La homofobia sale a relucir en el momento que se insinúa que el Cristo de Saturnino es gay

01 de febrero 2024 - 01:00

Contaba Borges la historia de un mapa cuya silueta acabó pareciéndose al perfil del rostro que lo dibujaba. Algo parecido ocurre en la Semana Santa y otras fiestas identitarias. Cada cual quiere que la celebración se parezca a sí mismo, y que su experiencia y sus prejuicios conformen lo que los demás deben entender por tradición. Su función, más allá del entretenimiento, es la de perfilar los contornos imaginarios de la comunidad. Para ello hay múltiples recursos persuasivos, como la identificación de opiniones personales con la voluntad esencial de la ciudad. En singular. “A Sevilla no le ha gustado…”

El cartel de Salustiano ha evidenciado los defectos de unos tiempos aciagos que tienen al hater entre una de sus profesiones. La relación de la Semana Santa con el cristianismo siempre ha sido bastante tangencial. No me refiero a la falta de valores de los odiadores, pues el catolicismo te permite ser un capullo durante toda tu vida y arrepentirte a última hora. Me refiero a algo más estético y narrativo, a la idea de resurrección, de juventud y a una concepción del arte que aquí es sacrílega por no sé qué tradición.

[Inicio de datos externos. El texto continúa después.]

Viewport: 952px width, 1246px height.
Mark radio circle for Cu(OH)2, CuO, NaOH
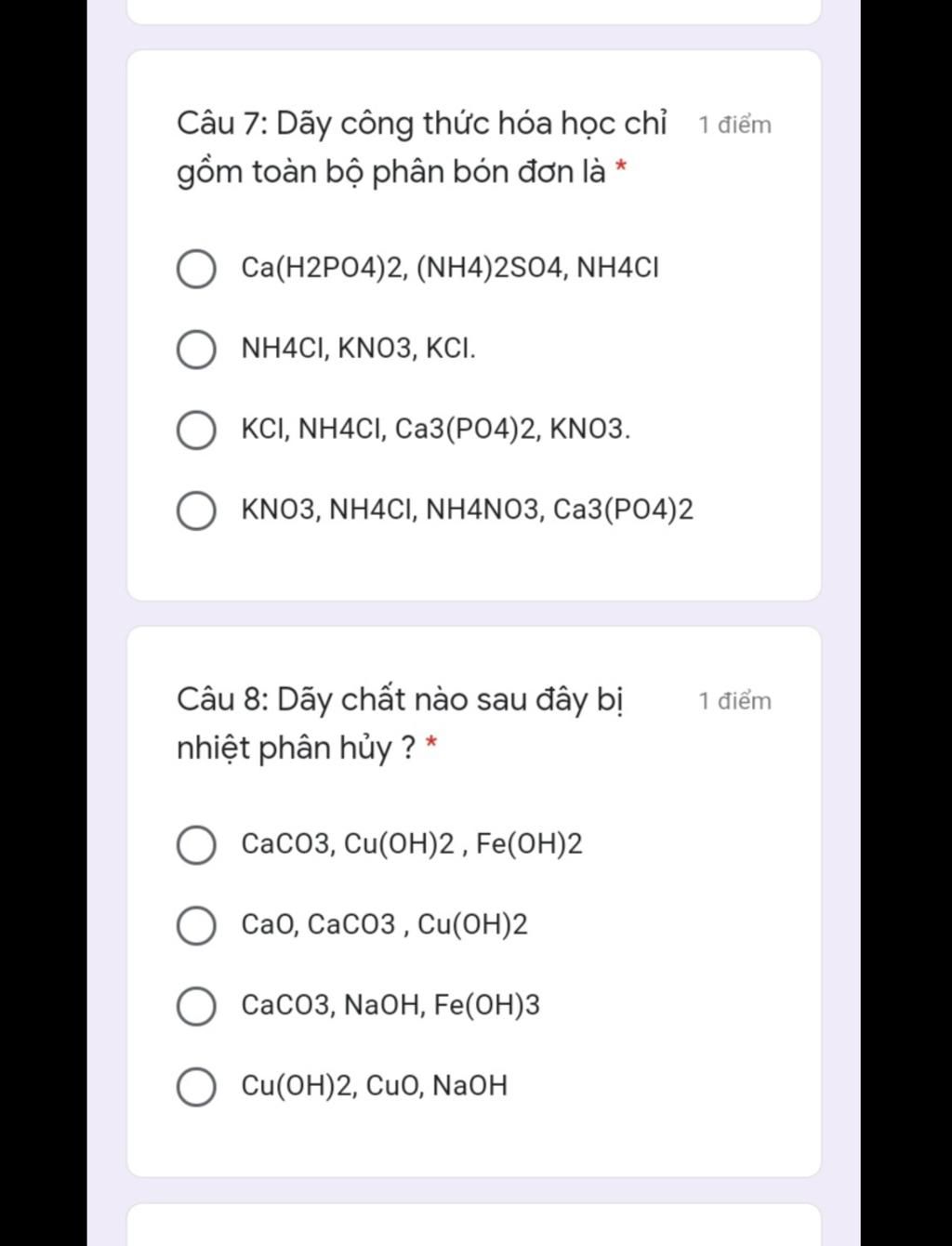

La homofobia del debate sale a relucir en el momento que se insinúa que el Cristo de Salustiano es gay, es decir, cuando se relacionan atributos físicos con una “condición homosexual”. Ha molestado que la imagen oficial no sea la del hombre que esperaban, como si la ciudad no estuviera plagada de Cristos que tomaron como modelos de carne y hueso a truhanes y comunistas. ¿Quién es acaso el Cachorro o Jesús Despojado? Parece que incomoda su humanidad, su piel, su melena y sus aires de verdad. Le prefieren fingido, inofensivo, encerrado en la madera. El problema de fondo no se encuentra en la educación artística o en la susceptibilidad fingida. Está en la dimensión de símbolo representativo que se le otorga al cartel y en su función para sintetizar la ciudad.

La Semana Santa es una paradoja, un animal imposible nutrido de contradicciones insalvables. Fiesta conservadora y progresista, penitencial y báquica, tradicional y moderna, de Alberti y de Queipo de Llano y, también, fiesta homófoba y fiesta marica. Porque fueron maricas los que dieron a las procesiones su colorido y teatralidad, los que hicieron de los oficios artesanos un fenómeno artístico y los que, cuando su “condición” estaba proscrita por la dictadura, tomaron las calles en cada primavera para visibilizar su derecho a participar en la fiesta, es decir, su derecho a existir.

Está en juego quién puede representar el ritual más expresivo de la ciudad y no toleran que alguien que no encaja en su estrecho canon ocupe el centro de la fiesta. Son conscientes de que los símbolos importan. Pero también saben que son minoría y que sin cartel, sin pregón, sin artículo ampuloso y sin homilía de radio, habrán perdido la hegemonía cultural de la Semana Santa. De ahí los ladridos y las huellas de nuestras pisadas.